- [Task to complete]:
Please extract each line of the rows below that contains the string "dimensions". Case counts.

- [Data excerpts]:
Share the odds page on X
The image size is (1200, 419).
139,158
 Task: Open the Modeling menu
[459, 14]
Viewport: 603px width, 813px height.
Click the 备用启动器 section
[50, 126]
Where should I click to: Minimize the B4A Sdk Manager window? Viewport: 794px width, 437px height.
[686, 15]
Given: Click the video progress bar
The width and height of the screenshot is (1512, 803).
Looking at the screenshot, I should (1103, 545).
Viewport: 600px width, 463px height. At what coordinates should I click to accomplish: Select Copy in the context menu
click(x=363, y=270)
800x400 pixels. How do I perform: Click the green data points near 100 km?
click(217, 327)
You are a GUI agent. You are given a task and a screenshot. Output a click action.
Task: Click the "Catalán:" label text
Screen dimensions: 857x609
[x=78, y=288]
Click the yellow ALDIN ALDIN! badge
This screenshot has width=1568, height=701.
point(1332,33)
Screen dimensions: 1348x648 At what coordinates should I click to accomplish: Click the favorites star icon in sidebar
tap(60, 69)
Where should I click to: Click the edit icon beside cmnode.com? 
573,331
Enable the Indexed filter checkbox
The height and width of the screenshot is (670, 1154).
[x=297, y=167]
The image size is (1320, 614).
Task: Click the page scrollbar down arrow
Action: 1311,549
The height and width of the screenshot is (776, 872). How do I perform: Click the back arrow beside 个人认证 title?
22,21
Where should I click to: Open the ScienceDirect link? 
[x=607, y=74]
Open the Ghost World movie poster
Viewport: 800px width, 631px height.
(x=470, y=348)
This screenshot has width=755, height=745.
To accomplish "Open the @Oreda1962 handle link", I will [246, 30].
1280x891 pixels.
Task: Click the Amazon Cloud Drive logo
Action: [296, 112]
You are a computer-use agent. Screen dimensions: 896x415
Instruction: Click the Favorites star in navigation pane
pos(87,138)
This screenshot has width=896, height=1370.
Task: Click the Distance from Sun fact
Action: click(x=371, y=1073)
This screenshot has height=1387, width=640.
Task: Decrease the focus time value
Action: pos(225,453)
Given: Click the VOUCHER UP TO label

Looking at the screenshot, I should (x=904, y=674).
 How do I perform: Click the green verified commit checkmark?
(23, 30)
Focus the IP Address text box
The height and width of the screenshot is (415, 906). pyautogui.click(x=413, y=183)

- [Response to this exercise]:
Screen dimensions: 857x609
Screen dimensions: 1348x648 At what coordinates should I click to accomplish: Click the favorites star icon in sidebar
You are a computer-use agent. Screen dimensions: 896x415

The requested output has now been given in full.